Re: [PATCH] locking/rwsem: Prevent non-first waiter from spinning in down_write() slowpath

From: Waiman Long
Date: Mon Oct 10 2022 - 12:57:48 EST


On 10/10/22 06:24, Mukesh Ojha wrote:
Hi Waiman,


On 9/29/2022 11:36 PM, Waiman Long wrote:
On 9/29/22 14:04, Waiman Long wrote:
A non-first waiter can potentially spin in the for loop of
rwsem_down_write_slowpath() without sleeping but fail to acquire the
lock even if the rwsem is free if the following sequence happens:

   Non-first waiter       First waiter      Lock holder
   ----------------       ------------      -----------
   Acquire wait_lock
   rwsem_try_write_lock():
     Set handoff bit if RT or
       wait too long
     Set waiter->handoff_set
   Release wait_lock
                          Acquire wait_lock
                          Inherit waiter->handoff_set
                          Release wait_lock
                       Clear owner
                                            Release lock
   if (waiter.handoff_set) {
     rwsem_spin_on_owner(();
     if (OWNER_NULL)
       goto trylock_again;
   }
   trylock_again:
   Acquire wait_lock
   rwsem_try_write_lock():
      if (first->handoff_set && (waiter != first))
          return false;
   Release wait_lock

It is especially problematic if the non-first waiter is an RT task and
it is running on the same CPU as the first waiter as this can lead to
live lock.

Fixes: d257cc8cb8d5 ("locking/rwsem: Make handoff bit handling more consistent")
Signed-off-by: Waiman Long <longman@xxxxxxxxxx>
---
  kernel/locking/rwsem.c | 13 ++++++++++---
  1 file changed, 10 insertions(+), 3 deletions(-)

Mukesh, can you test if this patch can fix the RT task lockup problem?


Looks like, There is still a window for a race.

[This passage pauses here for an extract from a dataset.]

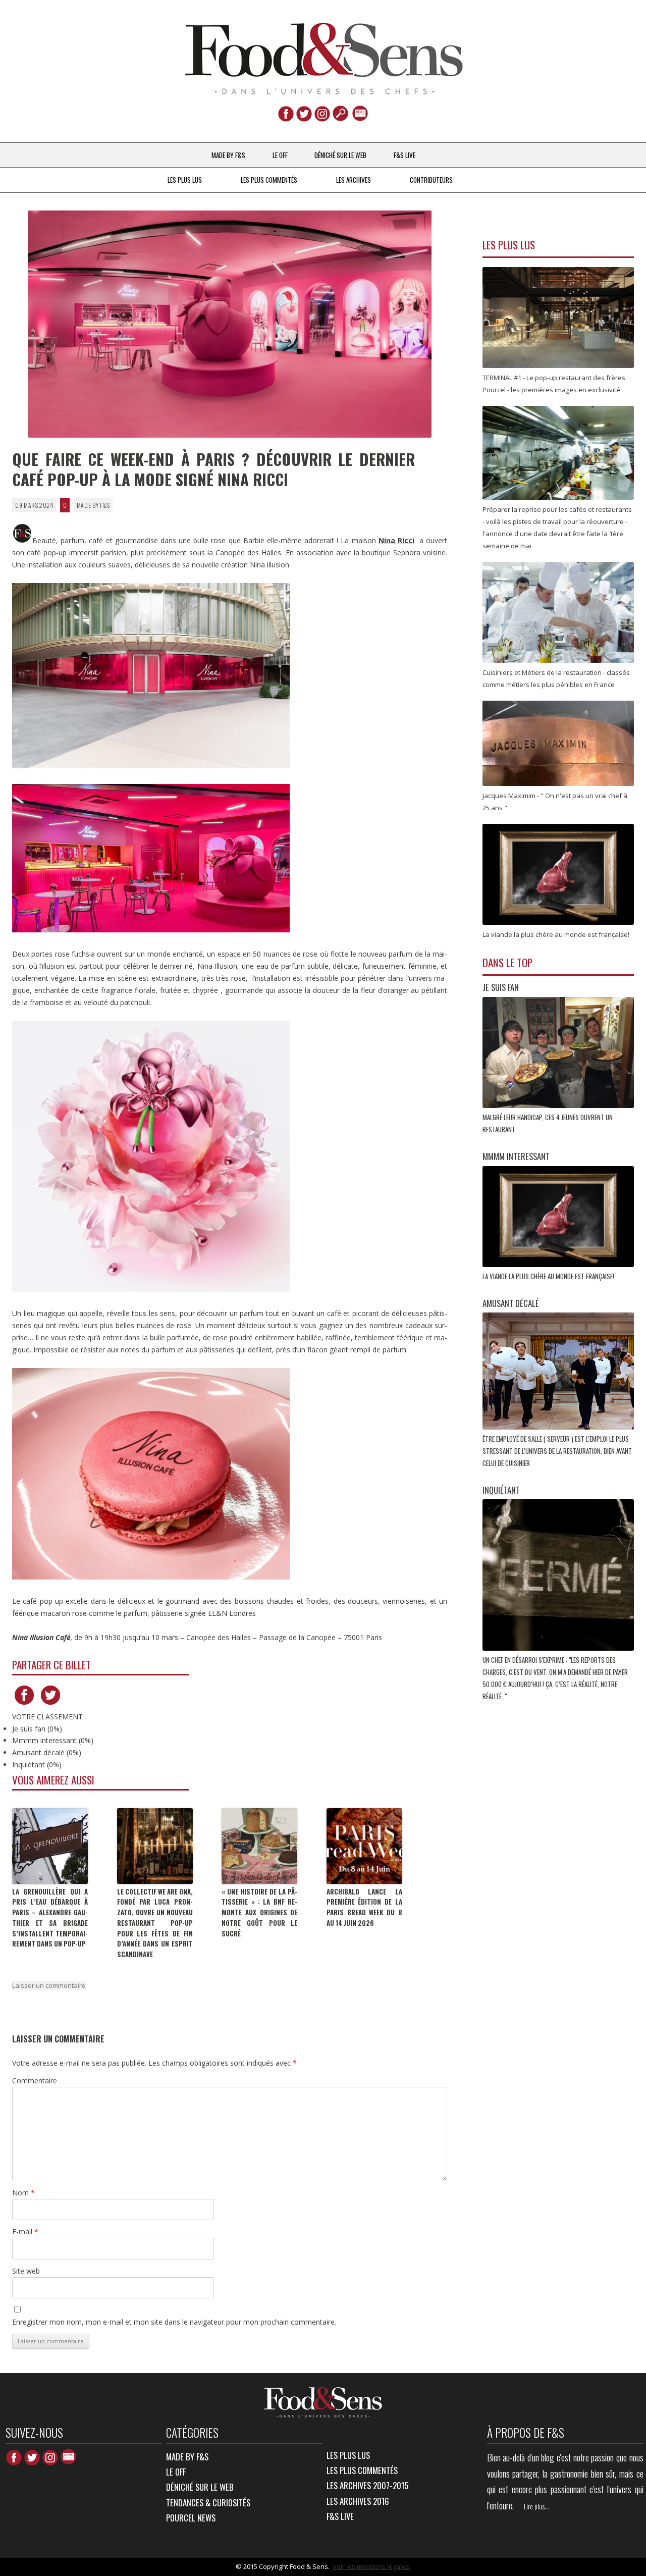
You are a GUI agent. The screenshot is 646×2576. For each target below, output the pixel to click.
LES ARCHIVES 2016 (358, 2501)
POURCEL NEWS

There is a chance when a reader who came first added it's BIAS and goes to slowpath and before it gets added to wait list it got preempted by RT task which  goes to slowpath as well and being the first waiter gets its hand-off bit set and not able to get the lock due to following condition in rwsem_try_write_lock()

 630                 if (count & RWSEM_LOCK_MASK) {  ==> reader has sets its bias
..
...

 634
 635                         new |= RWSEM_FLAG_HANDOFF;
 636                 } else {
 637                         new |= RWSEM_WRITER_LOCKED;


---------------------->----------------------->-------------------------

First reader (1)          writer(2) RT task             Lock holder(3)

It sets
RWSEM_READER_BIAS.
while it is going to
slowpath(as the lock
was held by (3)) and
before it got added
to the waiters list
it got preempted
by (2).
                        RT task also takes
                        the slowpath and add              release the
                        itself into waiting list          rwsem lock
            and since it is the first         clear the
                        it is the next one to get         owner.
                        the lock but it can not
                        get the lock as (count &
                        RWSEM_LOCK_MASK) is set
                        as (1) has added it but
                        not able to remove its
            adjustment.

Good catch!

It is indeed a possible livelock scenario. Will update the patch to address that.

Thanks,
Longman